[PASSAGE]:
===

Wednesday, May 7, 2014

I am a terrible writer.

As with most families, when the baby comes life gets busy. Imagine a 4 yr old, a mobile infant, husband on 2nd shift (3 pm-11 pm, or as I like to call it - normal time for kids to go crazy), a full time job, holidays, and a graduate level accounting class and you might have an idea of what my life has been like recently. Basically the typical life of a family of four.

We've had our terrible parent moments. Ben fell off my bed, Izzy actually can't hear us because we discovered she has an ear infection, not selective hearing (I still believe it's that too), the laundry hasn't been folded in over a week, dinners have consisted of fruit, cottage cheese, and noodles, and the list of "I keep meaning to" grows daily. I keep meaning to hang the hooks for the kids towels. I keep meaning to take that box of clothes to goodwill. I keep meaning to plant those seeds. I keep meaning to send pictures of Ben to my grandfather in Georgia - I still have the envelope ready just needs stamps! Of course, that was nearly a year ago now.

We've had our terrible adult moments too. Our anniversary came and went with no fanfare (which really is ok). The same with Valentine's Day. And I know I missed several birthdays and other important events because I just didn't think about it until it was too late. The oil in my van needs to be changed - roughly 1000 miles ago. Don't get mad at me! You think about how fun it would be with a 4 yr old and a mobile infant in a garage waiting room for at least 30 mins if not longer?!?! And don't forget it's dinner time for them too.

I've had my ups and downs. Tried for a different position, got turned down. My husband has tried for a couple of different positions - been turned down. Thought we found a good affordable house - it was a disaster inside. Deciding to stop pumping/breast feeding has been tougher for me with Ben than it was for Izzy - and more painful. Not doing as well as I expected in my graduate class has thrown me for a loop and made me question why I'm doing this. I've lost all my baby weight, and now some of my pre-baby weight too. Since I'm stopping pumping I'm going to pick up working out to keep my daily burned calories roughly the same.

But through all of this - my favorite times during the day are when I get to snuggle with my babies on my chair, hug them in the shower, run my hands through their hair when they are asleep. Seeing Ben's face light up when he sees me, hearing Izzy run through the house to get to the kitchen door because I'm home.

I may be a terrible adult. Bills may not get paid on time, maintenance schedules may be forgotten, things might take months to get done. But to my two kids - I'm one hell of a mom.

===

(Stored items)
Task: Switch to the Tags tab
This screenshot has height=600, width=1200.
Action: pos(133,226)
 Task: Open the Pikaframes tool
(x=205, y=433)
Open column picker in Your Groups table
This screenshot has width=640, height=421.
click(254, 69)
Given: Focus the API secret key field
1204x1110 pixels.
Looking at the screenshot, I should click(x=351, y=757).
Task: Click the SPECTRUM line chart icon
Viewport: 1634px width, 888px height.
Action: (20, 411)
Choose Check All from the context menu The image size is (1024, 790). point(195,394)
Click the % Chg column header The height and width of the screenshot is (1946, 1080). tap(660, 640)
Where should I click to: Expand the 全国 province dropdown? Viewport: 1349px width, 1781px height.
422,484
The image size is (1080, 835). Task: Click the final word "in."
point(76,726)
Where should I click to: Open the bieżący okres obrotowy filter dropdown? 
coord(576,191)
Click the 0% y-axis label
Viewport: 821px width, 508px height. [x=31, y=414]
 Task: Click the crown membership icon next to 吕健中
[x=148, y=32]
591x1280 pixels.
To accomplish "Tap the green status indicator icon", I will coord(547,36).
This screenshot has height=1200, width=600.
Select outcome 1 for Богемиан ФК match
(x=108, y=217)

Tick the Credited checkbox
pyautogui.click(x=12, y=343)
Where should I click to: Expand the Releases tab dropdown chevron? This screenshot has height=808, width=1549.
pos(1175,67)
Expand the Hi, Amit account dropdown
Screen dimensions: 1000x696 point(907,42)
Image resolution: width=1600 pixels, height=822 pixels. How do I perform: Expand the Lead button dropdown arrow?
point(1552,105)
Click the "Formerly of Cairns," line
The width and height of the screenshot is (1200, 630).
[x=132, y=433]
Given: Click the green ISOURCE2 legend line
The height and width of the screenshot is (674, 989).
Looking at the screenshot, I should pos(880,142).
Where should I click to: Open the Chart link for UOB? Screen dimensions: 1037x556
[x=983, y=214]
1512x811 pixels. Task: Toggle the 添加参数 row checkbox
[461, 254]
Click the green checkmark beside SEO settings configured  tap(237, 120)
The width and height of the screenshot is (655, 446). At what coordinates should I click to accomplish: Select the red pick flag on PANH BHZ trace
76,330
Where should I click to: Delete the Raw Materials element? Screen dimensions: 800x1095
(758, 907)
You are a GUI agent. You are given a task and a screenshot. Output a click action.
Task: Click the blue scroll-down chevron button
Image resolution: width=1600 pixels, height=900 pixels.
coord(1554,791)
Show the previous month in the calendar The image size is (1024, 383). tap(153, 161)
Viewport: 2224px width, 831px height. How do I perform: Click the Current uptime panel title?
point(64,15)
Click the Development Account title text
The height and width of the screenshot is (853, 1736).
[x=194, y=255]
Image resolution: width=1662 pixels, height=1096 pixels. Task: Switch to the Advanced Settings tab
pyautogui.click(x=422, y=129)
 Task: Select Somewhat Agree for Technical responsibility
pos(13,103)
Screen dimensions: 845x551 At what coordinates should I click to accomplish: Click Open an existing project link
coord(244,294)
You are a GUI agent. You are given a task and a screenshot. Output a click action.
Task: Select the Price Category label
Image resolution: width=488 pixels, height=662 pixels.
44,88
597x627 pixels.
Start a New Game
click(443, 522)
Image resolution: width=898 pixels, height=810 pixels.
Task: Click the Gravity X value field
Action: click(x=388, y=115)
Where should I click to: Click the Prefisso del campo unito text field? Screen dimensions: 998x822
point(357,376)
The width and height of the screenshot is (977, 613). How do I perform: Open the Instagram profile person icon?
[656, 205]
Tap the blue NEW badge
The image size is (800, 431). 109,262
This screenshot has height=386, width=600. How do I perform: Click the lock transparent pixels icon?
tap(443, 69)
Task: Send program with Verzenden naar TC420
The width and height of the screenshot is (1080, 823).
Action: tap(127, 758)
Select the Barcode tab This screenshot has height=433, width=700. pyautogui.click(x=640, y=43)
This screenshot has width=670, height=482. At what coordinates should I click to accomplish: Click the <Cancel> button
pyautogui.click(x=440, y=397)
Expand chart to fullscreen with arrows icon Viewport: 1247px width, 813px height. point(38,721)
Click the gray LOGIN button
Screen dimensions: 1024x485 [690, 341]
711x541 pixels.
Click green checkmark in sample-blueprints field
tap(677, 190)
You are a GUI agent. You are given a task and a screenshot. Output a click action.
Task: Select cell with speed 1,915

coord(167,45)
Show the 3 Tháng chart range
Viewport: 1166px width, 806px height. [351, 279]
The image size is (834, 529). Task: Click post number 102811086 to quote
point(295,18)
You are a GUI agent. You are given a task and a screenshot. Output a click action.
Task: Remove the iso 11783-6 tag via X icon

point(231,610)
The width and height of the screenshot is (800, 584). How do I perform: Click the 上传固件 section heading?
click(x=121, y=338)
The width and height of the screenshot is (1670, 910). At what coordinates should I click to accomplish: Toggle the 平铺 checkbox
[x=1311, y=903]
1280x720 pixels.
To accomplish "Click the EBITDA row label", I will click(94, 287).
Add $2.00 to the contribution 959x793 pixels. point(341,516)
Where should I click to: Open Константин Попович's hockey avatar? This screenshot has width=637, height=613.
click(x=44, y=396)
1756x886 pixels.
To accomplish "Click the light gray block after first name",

===

[TASK DESCRIPTION]: From the blog post, list each thing the writer says she keeps meaning to do.

[OUTPUT]:
- Hang the hooks for the kids' towels
- Take that box of clothes to Goodwill
- Plant those seeds
- Send pictures of Ben to her grandfather in Georgia